Simon Kennedy [Credit:]

Kennedy Towers’ Simon Kennedy assesses investment opportunities in Dubai

Dubai: ShortTermRentalz speaks to Simon Kennedy, co-founder and CEO of property management company Kennedy Towers, about the reasons for the swell of companies in the Middle East and Dubai and regulatory challenges for the market in the emirate.

  • Please introduce yourself, the Kennedy Towers brand and what services you provide in the short-term rental industry.

My name is Simon Kennedy, I am a property entrepreneur with 14 years’ experience in real estate brokerage, valuations, property management and more recently short-term rental management. I am a chartered surveyor with three university degrees including an executive MBA, and my portfolio includes ten companies in Dubai, Abu Dhabi, Marbella and London. I am co-founder & CEO of Kennedy Towers, Dubai’s largest short term rental operator, which we founded in 2015 and have since expanded into Spain and the UK. We work on a management fee model where we onboard a client’s property to our standards and then lease / manage for the period of the agreement.

  • What marks Kennedy Towers out from its competitors in the Dubai short-term rental space?

We have always differentiated through the quality of service and the high standard of property we onboard. We operate a blend of medium- and short-term leases — from three days to three months — while juggling local supply-demand dynamics, seasonality, unit type and regulations in the city. We tailor our strategy to each specific unit type — whether it is a studio apartment in DIFC or six-bedroom luxury villa on the Palm — to maximise the returns for property owners. We use technology to optimise our booking system and also our internal operations to ensure that everything works a efficiently as possible.

Short-term rental management is still a relatively young industry in Dubai; we were the first company to obtain our licence to do the activity in Dubai when the law was passed – before this it was illegal. Having the advantage of being one of the early starters, and also having a strong relationship with partner real estate brokerage Edwards & Towers, we were able to scale rapidly. There are now more competitors entering the market, both locally and from overseas, who are adjusting to the strict regulation and regular property inspections by the authorities, which does not happen in most other markets.
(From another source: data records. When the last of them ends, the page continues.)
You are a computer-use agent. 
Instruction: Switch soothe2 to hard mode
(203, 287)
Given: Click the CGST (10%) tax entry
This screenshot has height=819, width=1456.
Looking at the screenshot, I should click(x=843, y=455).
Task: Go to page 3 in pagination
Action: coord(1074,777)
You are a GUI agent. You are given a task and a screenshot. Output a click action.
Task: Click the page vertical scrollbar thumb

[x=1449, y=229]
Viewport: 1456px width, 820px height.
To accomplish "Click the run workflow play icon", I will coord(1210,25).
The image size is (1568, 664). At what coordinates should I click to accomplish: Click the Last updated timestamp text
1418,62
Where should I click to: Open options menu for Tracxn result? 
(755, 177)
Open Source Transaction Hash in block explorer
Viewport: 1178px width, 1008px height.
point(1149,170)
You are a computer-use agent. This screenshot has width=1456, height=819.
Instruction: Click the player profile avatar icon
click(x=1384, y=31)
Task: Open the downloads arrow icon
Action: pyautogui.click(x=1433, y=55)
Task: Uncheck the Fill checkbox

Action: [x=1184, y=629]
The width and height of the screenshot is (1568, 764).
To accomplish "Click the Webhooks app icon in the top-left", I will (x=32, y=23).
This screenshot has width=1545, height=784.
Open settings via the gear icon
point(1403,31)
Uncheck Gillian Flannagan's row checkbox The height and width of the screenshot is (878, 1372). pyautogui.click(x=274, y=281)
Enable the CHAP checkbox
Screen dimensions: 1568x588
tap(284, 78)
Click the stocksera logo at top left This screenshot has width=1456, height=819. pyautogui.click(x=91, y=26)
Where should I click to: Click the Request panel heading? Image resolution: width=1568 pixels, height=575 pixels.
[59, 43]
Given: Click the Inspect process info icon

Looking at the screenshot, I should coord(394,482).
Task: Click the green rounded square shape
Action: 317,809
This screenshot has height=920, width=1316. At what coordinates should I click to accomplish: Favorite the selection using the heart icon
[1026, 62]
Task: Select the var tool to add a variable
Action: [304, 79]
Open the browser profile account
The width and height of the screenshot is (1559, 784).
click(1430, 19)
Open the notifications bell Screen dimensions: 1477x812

  • What is attracting investors to invest in these companies?

We are fortunate to be self-funded, and this has given us the freedom to grow in a sustainable way and not rush to bring on too many units without much thought of the impact on occupancy rates and guest experience. However, many of our competitors in Dubai have received funding, and we have been approached many times in this regard. The feedback from investors is that they like the high margins, strong cash flow and flexibility of the business. Also, by focusing on individual units, we have hundreds of clients in our portfolio which is de-risked, rather than having hundreds of units in one building from one client.

  • You opened an office in Marbella in Spain last year – what are your plans for further expansion in the coming years?

We are currently growing our London operation, where we are differentiating through our use of our corporate booking network. Big companies like to book our properties because we onboard high quality properties using the standards we have learnt in Dubai, which are actually quite rare in London. We can therefore convince landlords to make minor upgrades to their properties which make a huge difference in the income we can generate on their behalf. Later this year, I will be going to Madrid to expand our Spanish operation to the capital city, and next year we are targeting two additional European cities and our first Asian city.

  • Are you noticing any trends emerging in terms of consumer behaviour in the rental space in Dubai and what guests are asking for as part of their stay?

In Dubai, over 70 per cent of our bookings are corporate guests who are in Dubai on temporary work assignments, who stay for one-three months. As we focus on the prime areas, the guests are normally senior executives who require high quality accommodation. Fortunately for us, most of the buildings in Dubai have their own gym and pool, which is a major bonus compared to many global cities. One requirement we are seeing more frequently in Dubai is for a pet-friendly property; in Dubai there are not many buildings where pets are allowed so we are seeing a large premium paid by some guests to be able to bring their pooch.

  • What challenges / opportunities do you think lie in wait for operators in the Dubai rental market and can they all continue to flourish?

We see a big challenge in the area of regulation, due to many press rumours regarding restrictions on the location and number of licensed units. The government are very supportive of the activity amidst the backdrop of growing the tourism business, but some developers are trying to prevent the activity in their buildings. However, I think there are also great opportunities – next year Dubai will hold Expo 2020 which will bring a large number of temporary visitors to the city, and therefore a strong demand for short-term rental units.